Before proceeding to next quality gate:

✓ Tests written for all code changes
✓ All tests passing (X passed, 0 failed)
✓ Coverage meets requirements (X% for new code)
✓ No skipped or disabled tests

CRITICAL RULE

NEVER claim work is complete with failing tests IN YOUR SCOPE.

For tests related to your changes:

  1. Fix the code, OR
  2. Fix the test, OR
  3. Explain why the test is wrong and needs updating

For pre-existing test failures:

  1. Verify they existed before your changes (git checkout main && npm test)
  2. Create tracking issue with details
  3. Don't block on these (not your responsibility)

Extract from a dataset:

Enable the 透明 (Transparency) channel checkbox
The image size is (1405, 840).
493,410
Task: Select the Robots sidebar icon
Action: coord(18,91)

Your changeset must not introduce NEW test failures.

How to verify:

# Tests on main
git stash
git checkout main
npm test > /tmp/main-test-results.txt

# Tests with your changes
git checkout -
git stash pop
npm test > /tmp/my-test-results.txt

# Compare - should have same or fewer failures
diff /tmp/main-test-results.txt /tmp/my-test-results.txt

But always end with all tests passing (or pre-existing failures documented).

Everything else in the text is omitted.